The last 2 lines seem to be telling me that it does see my 2 WD Raptor hard drives but I can't locate them anywhere in /dev.  This is different from my other thread since in my other thread I was trying to add RaidCore support to the kernel, but I did not succeed.  So now I am trying to do it with no raid enabled.  I'm kinda stumped as to why it's not listing my harddrives if the kernel has support for it added and the livecd did seem to load the sata_svw module.Last edited by Soynuts on Sun Jul 16, 2006 11:10 pm; edited 1 time in total

----------

## Soynuts

Just tried both a windows xp cd and fedora core 5 cd and both found the hard drives.  The fedora core 5 installer loaded the sata_svw module which is the same module that the gentoo LiveCD loads but for some reason I am getting no /dev/sda or /dev/sdb mounts.  I can't think of any good reason why this would be happening.

UPDATE:  No idea what I did to cause it to suddenly find my SATA drive.  It wasn't showing up in /dev and the module was loaded but decided to do a modprobe sata_svw.  Did a dmesg | tail and there was no output.  So just decided to take a break and get some dinner for 30min.  I come back, do a lsmod |grep which showed that scsi0-4 were found with sata_svw and then a dmesg | grep sata and it showed that /dev/sda existed.  So really no idea why it suddenly decided to show up unless the module was slow in analyzing my 150GB SATA HDD.

----------

## linear

I found that while using the Tyan s3992 MB which uses the BCM5780 (HT1000) and BCM5785 (HT2000) chipsets that the bios was set to use P-ATA as the default under SATA setup.  Changing this to S-ATA got the drives to show up.

----------

## johnny99

I too could not see the Broadcom BCM5785  [HT1000] SATA raid controller (in lspci) until I set the bios Advanced -> S-ATA Config -> S-ATA Mode to S-ATA (rather than RAID or P-ATA).  (NOTE: This is the on-board SATA controller for the Tyan S3892 (K8HM) motherboard).  Once that was set, /dev/sda and /dev/sdb appear, and lspci recognizes the device by name.
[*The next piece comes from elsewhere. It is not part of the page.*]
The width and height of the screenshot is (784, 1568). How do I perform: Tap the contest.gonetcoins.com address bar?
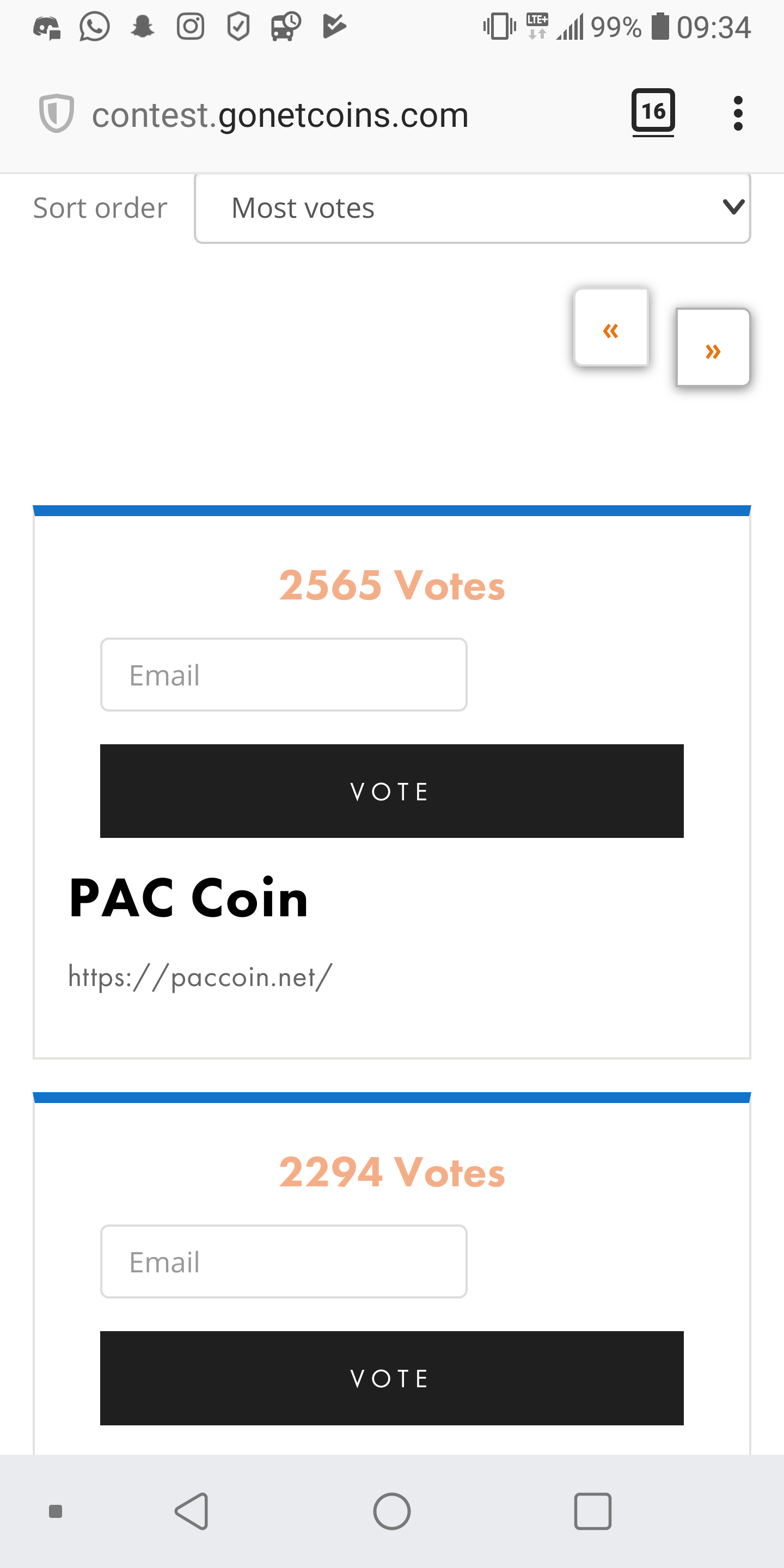(280, 114)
However, I would like to use the Broadcom BCM5785 in a raid 1.

Any ideas?  Am I out of luck?

Is this a firmware problem or limitation of the sata_svw driver?

Thank you.

----------

## roadrunner_gs

The Broadcom BCM5785/Serverworks HT1000 is a fakeraid/softwareraid-raid-controller.

You have to use mdadm or the like to acquire RAID1.

But that is not bad either.

----------